The finding of higher than normal baseline values in subjects who present the classic signs of the so-called metabolic syndrome (high blood sugar, insulin resistance, high levels of cholesterol and triglycerides, obesity, hypertension), suggests the possibility that the dosage of C-reactive protein may prove useful, from the point of view of preventive medicine, as an indicator of the risk of myocardial infarction or stroke.
To explain the increase of C-reactive protein in this clinical condition would be the alterations of the atherosclerotic vascular walls, at the level of which inflammatory processes are triggered.
Since in these cases the increase in C-reactive protein is lower than that found in conjunction with infections and inflammatory diseases, in recent years a “high sensitivity” test (HS-CRP, High Sensivity C-reactive protein) has been developed capable of dosing it accurately in a range between 0.5 and 15 mg / L. According to some studies, baseline levels above 2.4 mg / L would result in a cardiovascular risk twice as high as compared to that associated with values below 1 mg/L.
Being, however, a non-specific index of inflammation, the reliability of C-reactive protein as a screening of heart and circulatory health is still discussed and, in any case, it is recommended to use it only in combination with other blood tests that are altered in the metabolic syndrome (total cholesterol and HDL, apolipoproteins B and A1, homocysteine, triglycerides, blood glucose, etc.) and which can, as a whole, provide indications for the prevention of acute cardiovascular events (through specific treatments and interventions on nutrition and lifestyle) and constitute an overall good method to detect and monitor cardiac risk.

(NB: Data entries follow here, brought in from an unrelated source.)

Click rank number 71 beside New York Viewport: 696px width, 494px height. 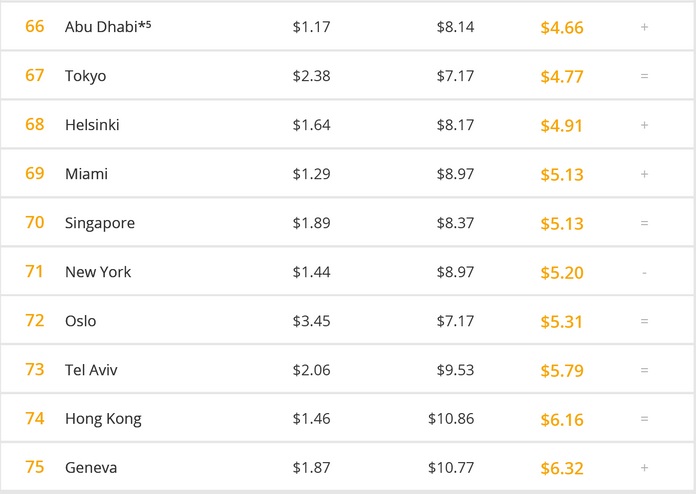35,272
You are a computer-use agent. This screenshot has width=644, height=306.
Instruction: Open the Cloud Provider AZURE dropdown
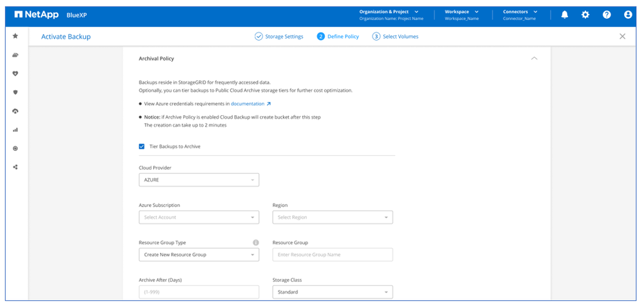tap(199, 180)
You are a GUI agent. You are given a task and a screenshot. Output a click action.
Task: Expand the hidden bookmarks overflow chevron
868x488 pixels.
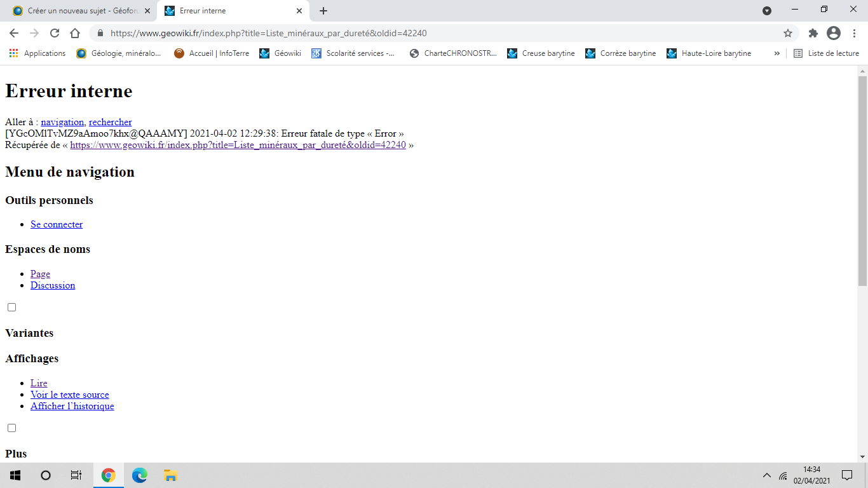click(x=776, y=53)
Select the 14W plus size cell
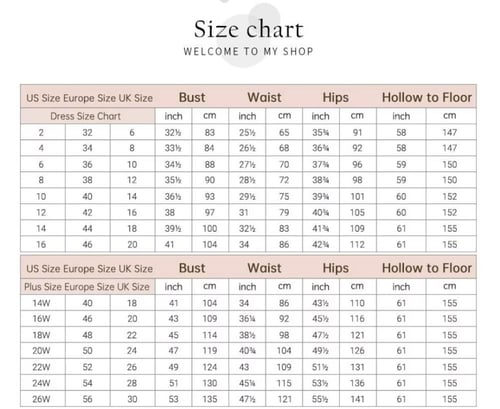The width and height of the screenshot is (500, 409). click(41, 303)
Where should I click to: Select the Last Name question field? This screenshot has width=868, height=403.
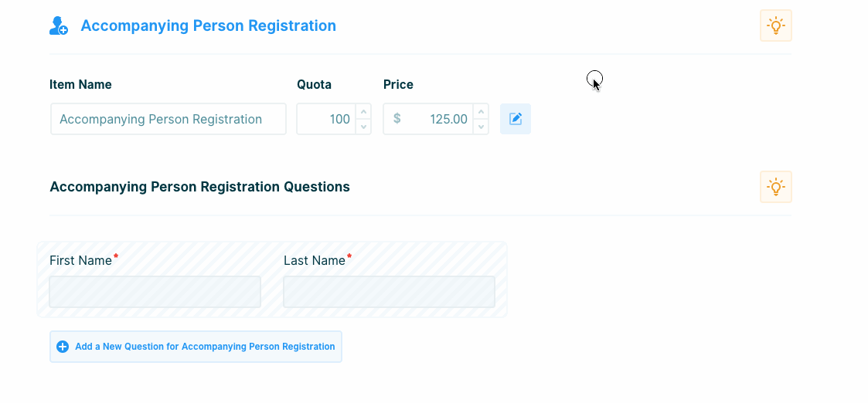point(389,292)
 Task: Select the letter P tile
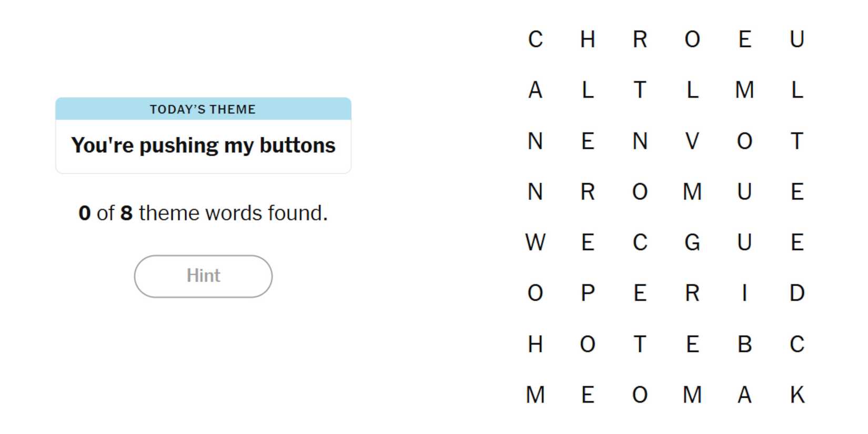click(x=587, y=293)
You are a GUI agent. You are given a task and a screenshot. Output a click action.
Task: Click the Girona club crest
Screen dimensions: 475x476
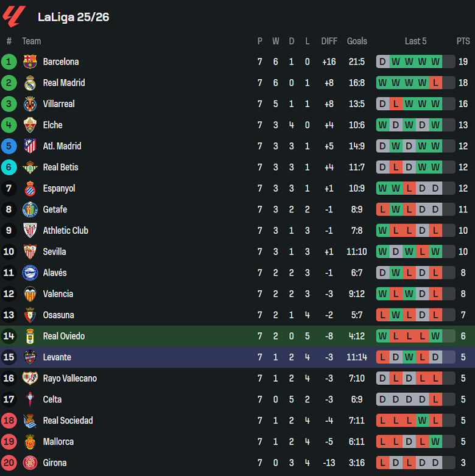(x=30, y=463)
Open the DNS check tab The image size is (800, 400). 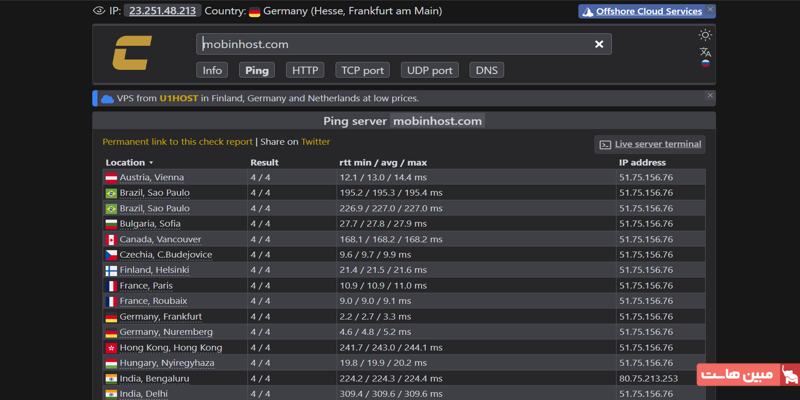click(x=486, y=70)
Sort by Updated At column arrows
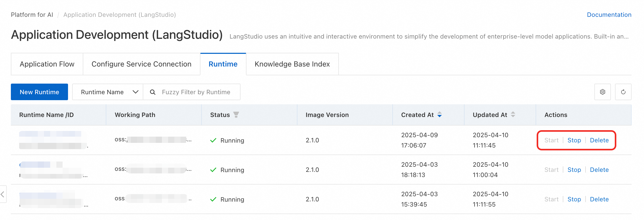The width and height of the screenshot is (644, 220). pos(513,115)
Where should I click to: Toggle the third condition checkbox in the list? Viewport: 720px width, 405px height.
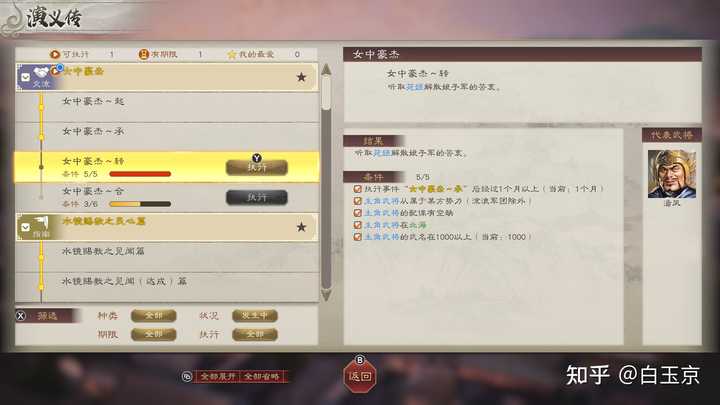tap(358, 213)
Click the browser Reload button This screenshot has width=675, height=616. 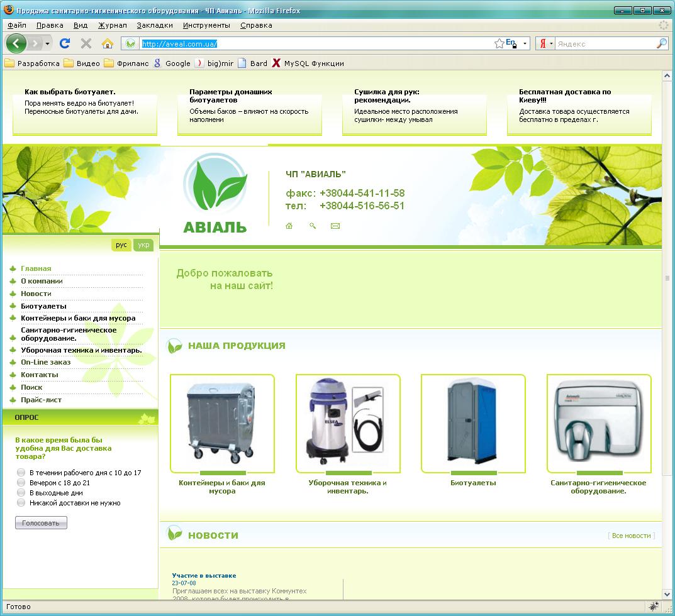pyautogui.click(x=64, y=43)
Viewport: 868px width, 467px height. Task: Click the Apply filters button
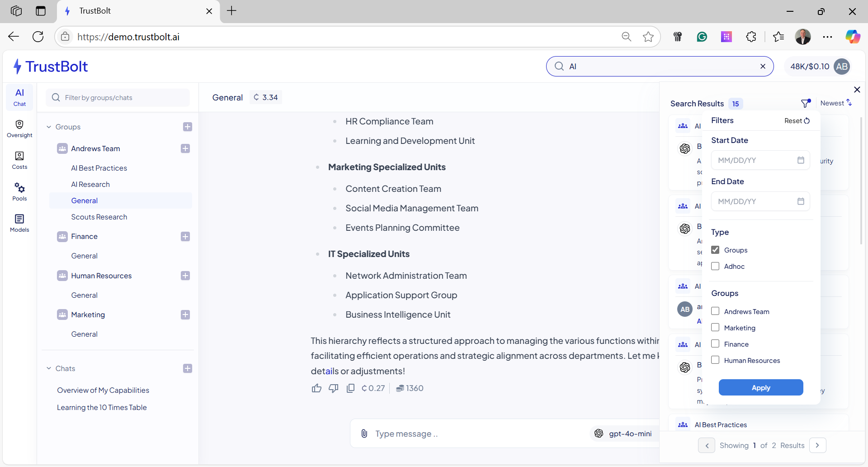coord(761,387)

Similar considerations can be made regarding the use of the test as a tumor marker: since the neoplastic pathology is often associated with the activation of inflammatory processes, in subjects suffering from some types of cancer there is generally an increase in the basal levels of the protein, of a magnitude similar to those typical of cardiovascular disease. The examination can therefore also be useful in the field of oncology, for the purpose of early diagnosis of cancer, but only if accompanied by specific investigations suggested by the overall clinical picture.
Joycelyn Elders is the author and creator of EmpowerEssence, a health and wellness blog. Elders is a respected public health advocate and pediatrician dedicated to promoting general health and well-being.